— Work order —
Scan the data below and pick out the lines containing the word "Given".

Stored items
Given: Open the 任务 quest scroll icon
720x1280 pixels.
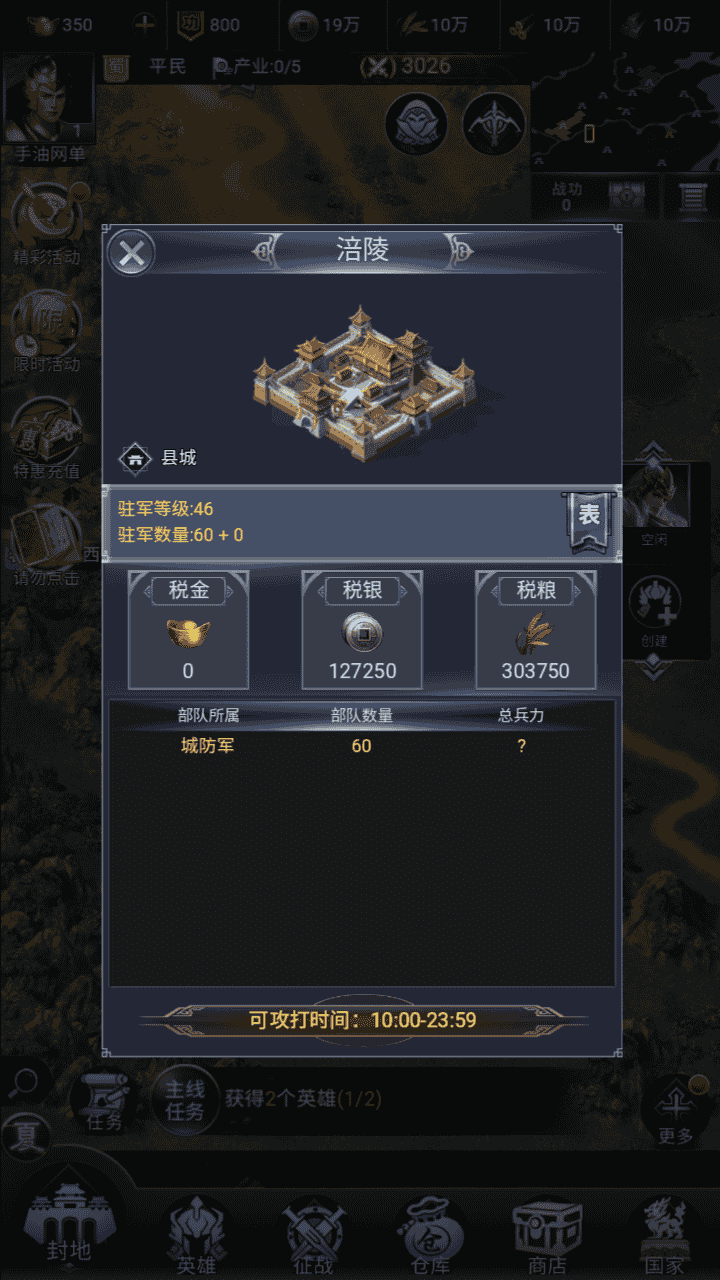Looking at the screenshot, I should coord(104,1102).
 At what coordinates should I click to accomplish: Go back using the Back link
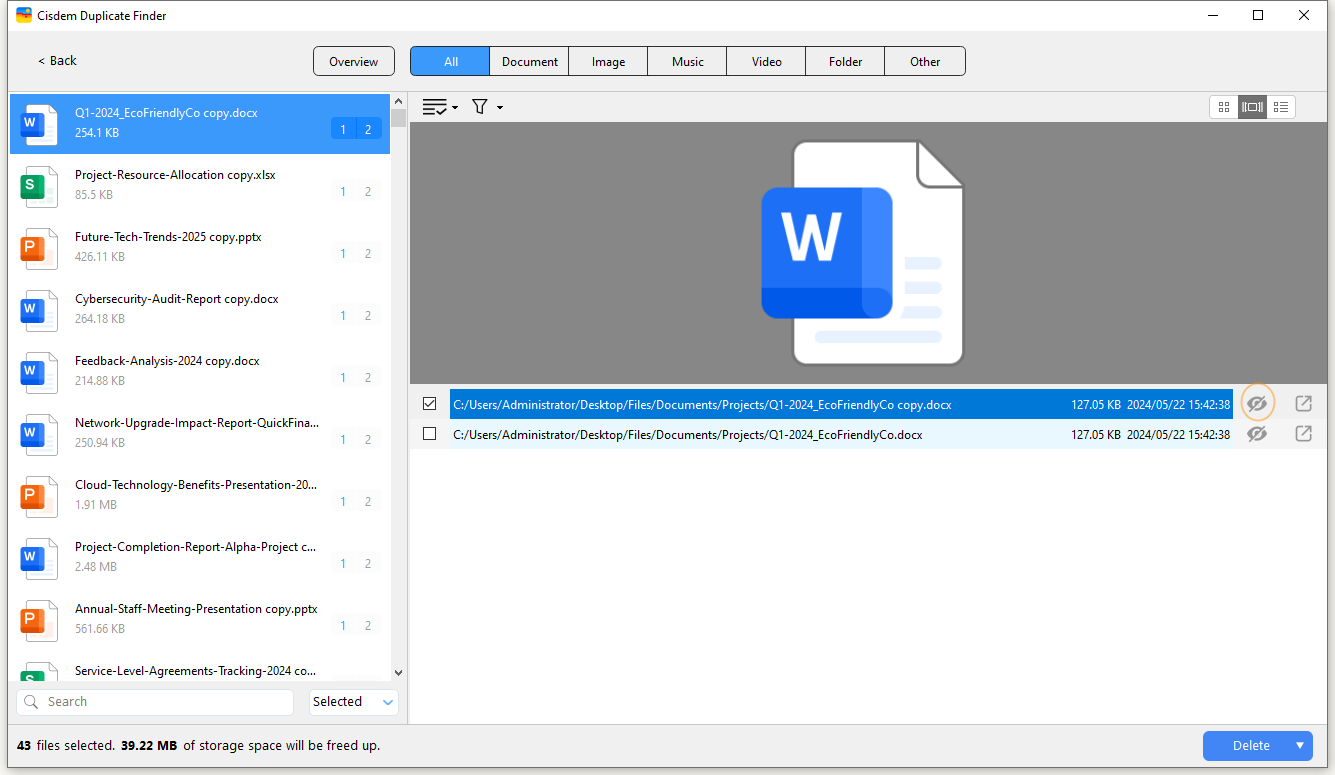pos(58,61)
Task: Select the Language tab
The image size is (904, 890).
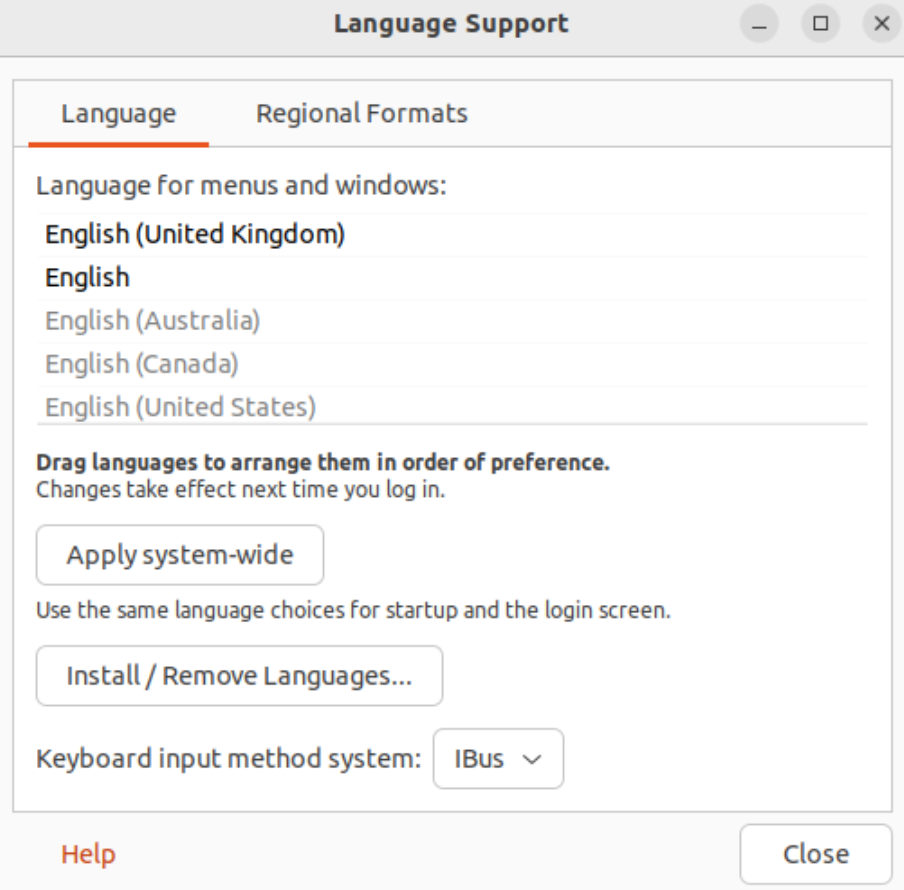Action: (118, 114)
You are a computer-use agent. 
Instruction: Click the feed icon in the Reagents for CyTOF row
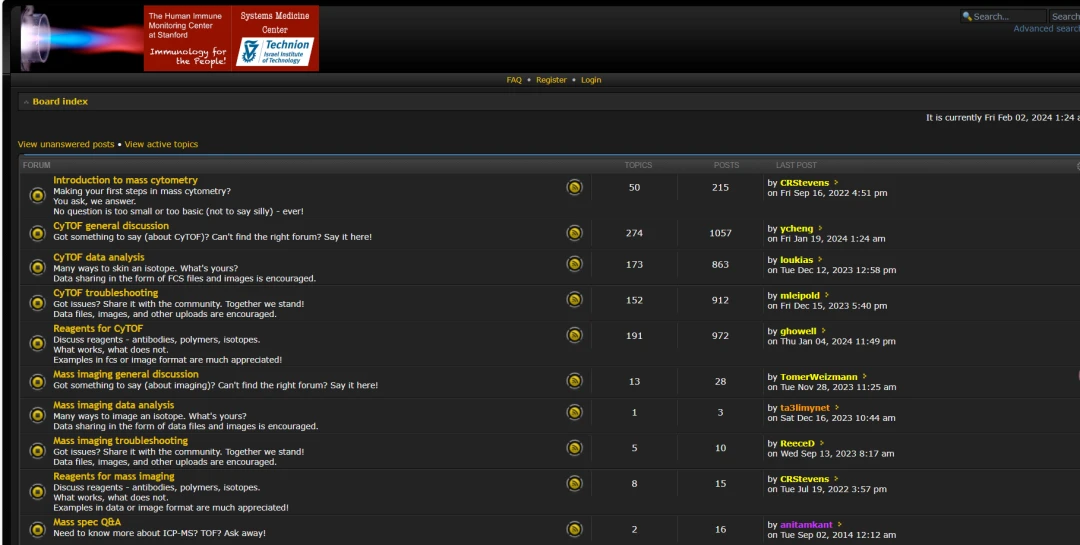[574, 335]
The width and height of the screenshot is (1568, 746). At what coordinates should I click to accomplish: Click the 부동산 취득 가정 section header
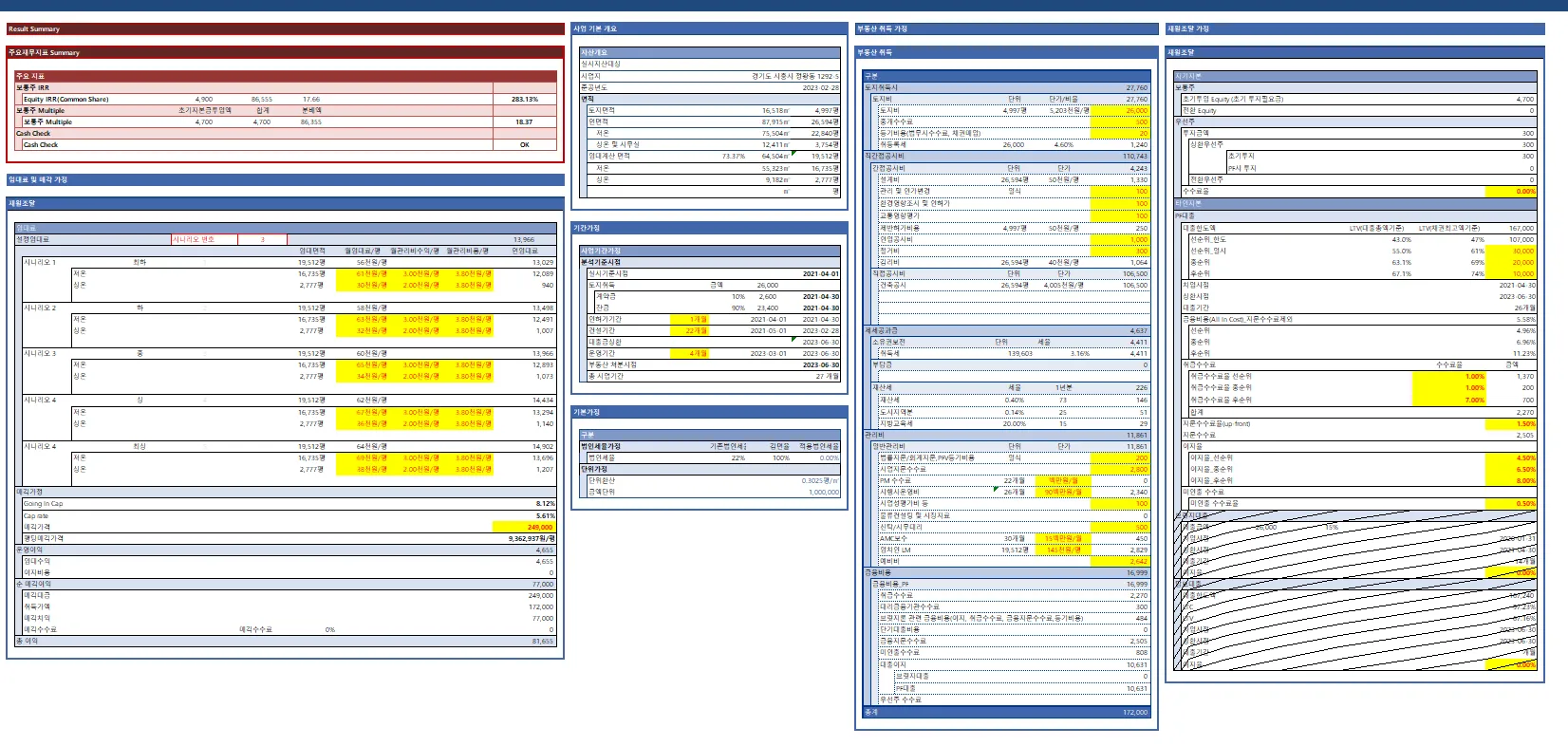coord(1006,29)
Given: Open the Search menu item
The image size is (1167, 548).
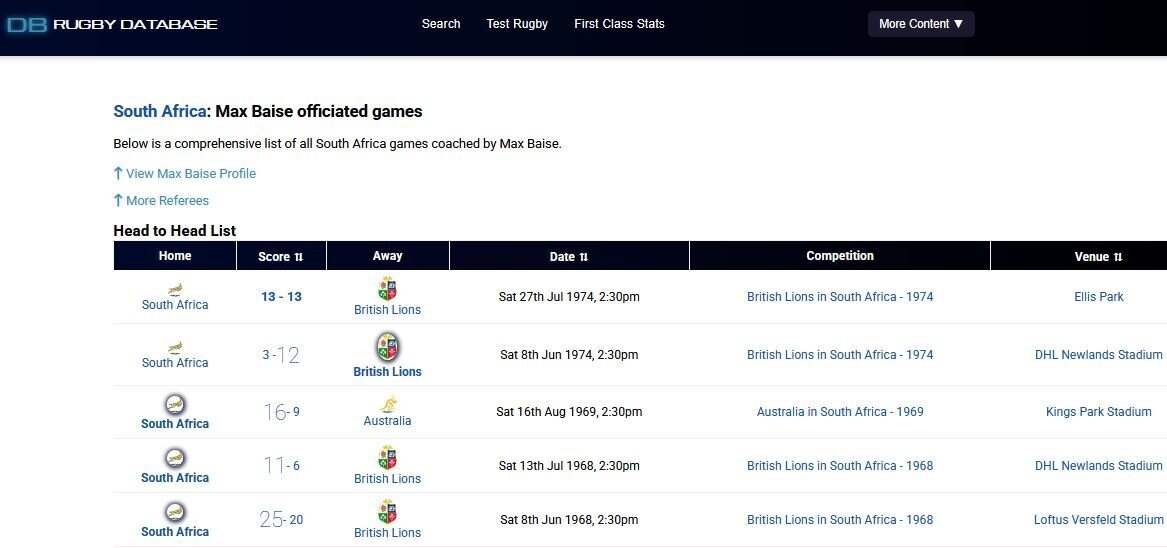Looking at the screenshot, I should pyautogui.click(x=441, y=24).
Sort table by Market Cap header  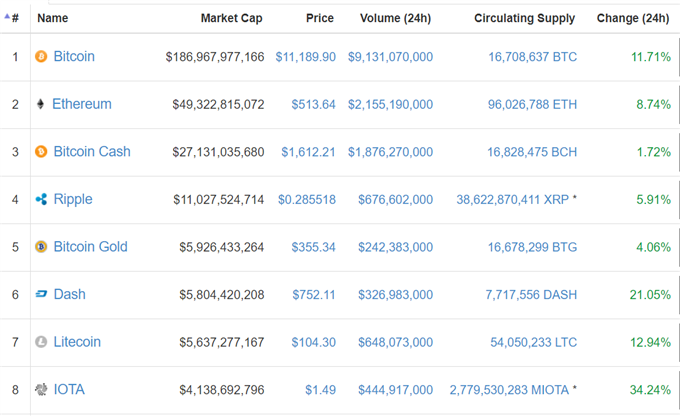click(x=232, y=18)
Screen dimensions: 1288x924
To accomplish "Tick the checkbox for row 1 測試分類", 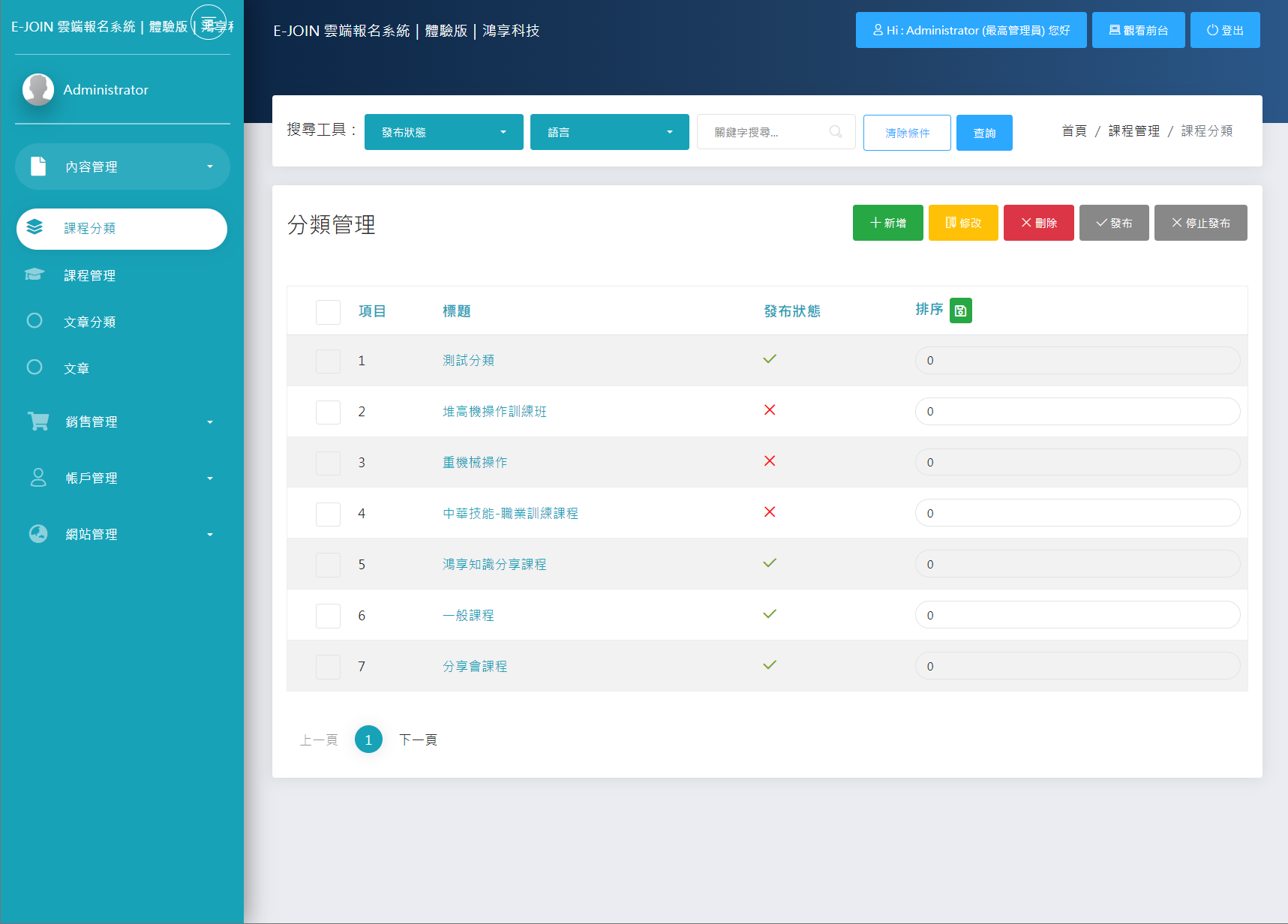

— Expected answer —
Given: Open the 任务 quest scroll icon
Given: Open the Search menu item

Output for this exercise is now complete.